SPEARE, ELIZABETH GEORGE
1908-November 15, 1994
Author
Autobiographical sketch written for
the 1963 Biography from More Junior Authors:
I was born in Melrose, Massachusetts,
which seems to me an ideal place in which to have grown up, close to fields
and woods where we hiked and picnicked, and near to Boston where we frequently
had family treats of theaters and concerts. Every summer we went to the
shore, where we stayed on a hill with a breathtaking view of the ocean,
with fields and daisies and blue-berries, and lovely secret paths through
the woods, but, except for my small brother, not another young person anywhere.
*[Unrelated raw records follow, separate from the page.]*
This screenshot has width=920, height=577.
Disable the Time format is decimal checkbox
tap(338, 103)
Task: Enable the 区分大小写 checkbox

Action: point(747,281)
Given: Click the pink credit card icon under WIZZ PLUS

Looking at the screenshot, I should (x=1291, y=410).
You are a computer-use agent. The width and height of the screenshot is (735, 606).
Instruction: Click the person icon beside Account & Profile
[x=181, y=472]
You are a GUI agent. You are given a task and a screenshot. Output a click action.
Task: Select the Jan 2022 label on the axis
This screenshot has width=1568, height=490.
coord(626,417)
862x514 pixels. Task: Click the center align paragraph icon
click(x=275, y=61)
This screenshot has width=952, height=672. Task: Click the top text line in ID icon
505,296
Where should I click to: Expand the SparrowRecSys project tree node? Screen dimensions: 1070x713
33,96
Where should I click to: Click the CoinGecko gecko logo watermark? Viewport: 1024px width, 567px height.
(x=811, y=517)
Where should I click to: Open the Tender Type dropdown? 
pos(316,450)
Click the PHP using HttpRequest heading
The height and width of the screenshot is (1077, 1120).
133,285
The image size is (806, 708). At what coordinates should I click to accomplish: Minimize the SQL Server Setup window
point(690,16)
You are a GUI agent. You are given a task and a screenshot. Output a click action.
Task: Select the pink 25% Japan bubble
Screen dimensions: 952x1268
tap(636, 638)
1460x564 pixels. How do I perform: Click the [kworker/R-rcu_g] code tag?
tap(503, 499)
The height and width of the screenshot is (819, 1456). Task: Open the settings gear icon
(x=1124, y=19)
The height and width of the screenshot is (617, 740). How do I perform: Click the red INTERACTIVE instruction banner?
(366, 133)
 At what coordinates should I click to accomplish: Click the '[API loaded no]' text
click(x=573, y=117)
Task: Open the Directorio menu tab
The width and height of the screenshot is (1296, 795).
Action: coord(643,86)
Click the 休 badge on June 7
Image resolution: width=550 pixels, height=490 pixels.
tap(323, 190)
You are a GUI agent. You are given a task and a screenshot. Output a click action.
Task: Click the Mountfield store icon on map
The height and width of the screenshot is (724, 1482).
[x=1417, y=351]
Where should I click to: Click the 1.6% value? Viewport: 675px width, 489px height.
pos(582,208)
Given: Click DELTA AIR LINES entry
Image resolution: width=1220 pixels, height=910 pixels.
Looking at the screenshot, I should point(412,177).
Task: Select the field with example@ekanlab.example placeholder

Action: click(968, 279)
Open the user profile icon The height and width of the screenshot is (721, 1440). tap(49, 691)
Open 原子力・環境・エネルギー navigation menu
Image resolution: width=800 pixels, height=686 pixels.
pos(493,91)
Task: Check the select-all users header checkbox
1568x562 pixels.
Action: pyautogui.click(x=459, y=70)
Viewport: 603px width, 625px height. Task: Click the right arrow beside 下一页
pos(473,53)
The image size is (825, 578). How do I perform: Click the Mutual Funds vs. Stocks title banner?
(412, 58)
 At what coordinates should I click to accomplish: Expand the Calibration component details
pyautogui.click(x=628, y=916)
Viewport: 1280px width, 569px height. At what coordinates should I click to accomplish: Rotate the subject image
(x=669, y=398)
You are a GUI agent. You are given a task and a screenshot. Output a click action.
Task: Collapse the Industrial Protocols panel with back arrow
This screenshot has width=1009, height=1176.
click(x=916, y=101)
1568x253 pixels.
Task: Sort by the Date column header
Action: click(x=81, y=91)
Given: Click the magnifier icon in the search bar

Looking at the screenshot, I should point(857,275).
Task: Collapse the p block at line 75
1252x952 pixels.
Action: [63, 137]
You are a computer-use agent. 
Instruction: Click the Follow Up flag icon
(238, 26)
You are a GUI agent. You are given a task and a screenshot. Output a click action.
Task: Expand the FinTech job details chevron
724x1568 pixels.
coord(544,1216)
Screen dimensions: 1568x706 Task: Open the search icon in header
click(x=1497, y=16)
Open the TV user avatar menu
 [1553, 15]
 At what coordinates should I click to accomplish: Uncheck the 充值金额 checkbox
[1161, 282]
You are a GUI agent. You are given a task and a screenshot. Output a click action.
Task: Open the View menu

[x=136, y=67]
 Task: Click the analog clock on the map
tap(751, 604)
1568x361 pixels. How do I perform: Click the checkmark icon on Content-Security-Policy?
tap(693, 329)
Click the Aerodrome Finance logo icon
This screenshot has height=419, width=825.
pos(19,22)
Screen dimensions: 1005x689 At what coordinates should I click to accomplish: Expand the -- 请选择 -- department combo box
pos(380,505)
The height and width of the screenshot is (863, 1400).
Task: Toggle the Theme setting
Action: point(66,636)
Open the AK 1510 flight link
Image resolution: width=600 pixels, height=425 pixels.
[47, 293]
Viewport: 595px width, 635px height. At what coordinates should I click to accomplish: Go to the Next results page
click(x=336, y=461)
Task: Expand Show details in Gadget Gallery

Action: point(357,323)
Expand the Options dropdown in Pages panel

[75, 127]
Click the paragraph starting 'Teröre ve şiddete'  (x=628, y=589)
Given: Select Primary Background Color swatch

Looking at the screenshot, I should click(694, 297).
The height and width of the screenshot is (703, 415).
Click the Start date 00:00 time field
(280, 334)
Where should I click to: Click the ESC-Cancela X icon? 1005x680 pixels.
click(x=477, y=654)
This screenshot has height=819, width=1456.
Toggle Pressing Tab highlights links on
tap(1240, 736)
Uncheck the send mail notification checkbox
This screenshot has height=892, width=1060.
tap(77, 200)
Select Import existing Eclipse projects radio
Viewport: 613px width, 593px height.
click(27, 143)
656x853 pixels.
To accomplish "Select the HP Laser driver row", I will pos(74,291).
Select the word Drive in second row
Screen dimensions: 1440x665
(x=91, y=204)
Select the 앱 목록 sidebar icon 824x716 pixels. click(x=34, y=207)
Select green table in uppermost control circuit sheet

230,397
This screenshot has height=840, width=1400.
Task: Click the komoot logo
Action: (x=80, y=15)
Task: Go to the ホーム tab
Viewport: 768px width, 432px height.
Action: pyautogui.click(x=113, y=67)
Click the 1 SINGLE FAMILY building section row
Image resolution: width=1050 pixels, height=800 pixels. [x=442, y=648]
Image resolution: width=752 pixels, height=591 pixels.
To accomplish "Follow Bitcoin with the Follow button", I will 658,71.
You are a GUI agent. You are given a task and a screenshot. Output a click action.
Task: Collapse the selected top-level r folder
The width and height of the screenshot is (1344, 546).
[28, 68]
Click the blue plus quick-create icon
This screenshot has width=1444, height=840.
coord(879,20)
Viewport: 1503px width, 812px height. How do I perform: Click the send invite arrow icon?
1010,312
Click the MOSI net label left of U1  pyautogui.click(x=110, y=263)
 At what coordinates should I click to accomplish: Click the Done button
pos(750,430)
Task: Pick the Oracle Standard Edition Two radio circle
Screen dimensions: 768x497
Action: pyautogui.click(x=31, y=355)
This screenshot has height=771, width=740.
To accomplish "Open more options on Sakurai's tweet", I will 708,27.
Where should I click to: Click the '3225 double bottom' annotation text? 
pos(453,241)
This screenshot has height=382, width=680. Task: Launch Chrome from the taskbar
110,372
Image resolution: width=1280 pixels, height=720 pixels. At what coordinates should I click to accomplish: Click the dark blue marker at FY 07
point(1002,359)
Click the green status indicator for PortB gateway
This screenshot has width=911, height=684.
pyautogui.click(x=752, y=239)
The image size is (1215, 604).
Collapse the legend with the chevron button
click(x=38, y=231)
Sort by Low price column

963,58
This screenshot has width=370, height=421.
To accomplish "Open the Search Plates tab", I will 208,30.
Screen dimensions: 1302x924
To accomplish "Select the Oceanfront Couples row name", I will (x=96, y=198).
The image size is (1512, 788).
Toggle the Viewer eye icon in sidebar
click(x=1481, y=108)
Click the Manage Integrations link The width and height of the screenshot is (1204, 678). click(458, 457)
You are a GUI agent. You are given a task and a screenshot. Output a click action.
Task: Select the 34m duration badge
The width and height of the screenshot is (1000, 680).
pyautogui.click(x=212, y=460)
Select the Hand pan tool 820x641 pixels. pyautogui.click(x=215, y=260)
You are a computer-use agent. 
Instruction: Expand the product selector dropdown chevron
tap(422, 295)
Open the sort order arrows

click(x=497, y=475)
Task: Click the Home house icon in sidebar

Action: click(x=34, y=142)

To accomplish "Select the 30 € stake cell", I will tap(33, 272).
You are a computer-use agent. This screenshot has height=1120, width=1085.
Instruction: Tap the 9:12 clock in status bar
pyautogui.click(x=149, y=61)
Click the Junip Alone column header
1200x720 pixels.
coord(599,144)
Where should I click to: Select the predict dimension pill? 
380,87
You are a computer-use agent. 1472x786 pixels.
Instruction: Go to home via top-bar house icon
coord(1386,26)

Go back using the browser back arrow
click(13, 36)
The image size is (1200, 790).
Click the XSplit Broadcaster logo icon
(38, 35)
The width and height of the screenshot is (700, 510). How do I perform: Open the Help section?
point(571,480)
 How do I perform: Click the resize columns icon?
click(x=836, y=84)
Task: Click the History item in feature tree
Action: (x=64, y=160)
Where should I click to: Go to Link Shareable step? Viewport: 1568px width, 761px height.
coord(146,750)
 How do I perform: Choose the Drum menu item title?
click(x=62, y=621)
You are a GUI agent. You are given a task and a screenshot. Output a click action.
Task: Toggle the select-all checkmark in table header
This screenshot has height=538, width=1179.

As I grew older I realized that those lonely summers had been a special
gift for which I would always be grateful. I had endless golden days to
read and think and dream, and it was then that I discovered the absorbing
occupation of writing stories.
I went on writing stories all through
high school, but I never again had much time to be alone. I went to Boston
University and on to graduate school, and then I taught in Massachusetts
high schools. I very much enjoyed teaching English because it was a wonderful
opportunity to share the books that I loved and because it was always a
thrill to watch some girl or boy discover for the first time the enchantment
of reading and writing. I spent vacations as a camp counselor and traveled
for one summer in Europe.
In 1936 I married Alden Speare and
came to live in Connecticut. Alden, Jr., was born in 1939, and Mary in
1942, and for a good many years I was absorbed in camping in summer and
skiing in winter, in dressing dolls and making costumes and being a den
mother and a Brownie leader. One of the happiest things I did was to introduce
to my children the stories I had loved in my own childhood. Once in a while
I would catch a story of my own peeking out of a corner of my mind, but
before I found time to sit down with a pencil and paper it would have scurried
back out of sight. When both children were in junior high I found myself
alone again for long hours of the day, and gradually the ideas began to
come creeping out of the corners. I wrote articles for women's magazines
about the things our family had done together, and I experimented with
one-act plays.
A few years ago I discovered a wonderful
little book written in 1807 by a woman who had been captured by Indians
in the French and Indian War. With her had been her younger sister Miriam,
about the age of my own daughter, and I began to dream about the adventures
this girl might have had. My first long novel, Calico Captive, published
in 1957, was the result.
The second book, The Witch of Blackbird
Pond, was written about an imaginary girl who lived in my own town of Wethersfield,
Connecticut, in 1687 when people believed in witches. In the year and a
half that I spent in writing this book Kit Tyler and her imaginary family
and friends came to seem very real to me, and when this book won the Newbery
Medal in 1959 I was happy to know that they had made so many friends for
themselves.
Biographical Statement:
In 1962 Mrs. Speare was awarded the
Newbery Medal a second time for her third book, The Bronze Bow, published
in 1961.
Additional citations:
Obituary; Biography Today (ISSN: 1058-2347)
v4 102-10 S 1995
Obituary; School Library Journal (ISSN:
0362-8930) v41 23 Ja 1995
Obituary; Publishers Weekly (ISSN:
0000-0019) v241 31 N 28 1994
Obituary; New York Times (Late New
York Edition) (ISSN: 0362-4331) D24 N 16 1994
Obituary; The New York Times Biographical
Service (ISSN: 0161-2433) v25 1769 N 1994
McElmeel, Sharron L. 100 most popular
children's authors; biographical sketches and bibliographies. Libraries
Unlimited 1999
Something about the author, v83; facts
and pictures about authors and illustrators of books for young people.
Gale Res. 1996
Biography today, 1995 annual cumulation;
profiles of people of interest to young readers. Omnigraphics 1996
Cosgrave, Mary Silva. Elizabeth George
Speare; The Horn Book (ISSN: 0018-5078) v65 465-8 Jl/Ag 1989
Speaking for ourselves, too; more autobiographical
sketches by notable authors of books for young adults. National Council
of Teachers of English 1993
Major authors and illustrators for
children and young adults; a selection of sketches from Something about
the author. Gale Res. 1993
Something about the author, v62; facts
and pictures about authors and illustrators of books for young people.
Gale Res. 1990
Newbery and Caldecott medalists and
honor book winners; bibliographies and
Profile of Elizabeth George Speare
copyright © H.W. Wilson Company.
Reprinted by special arrangement
with the publisher.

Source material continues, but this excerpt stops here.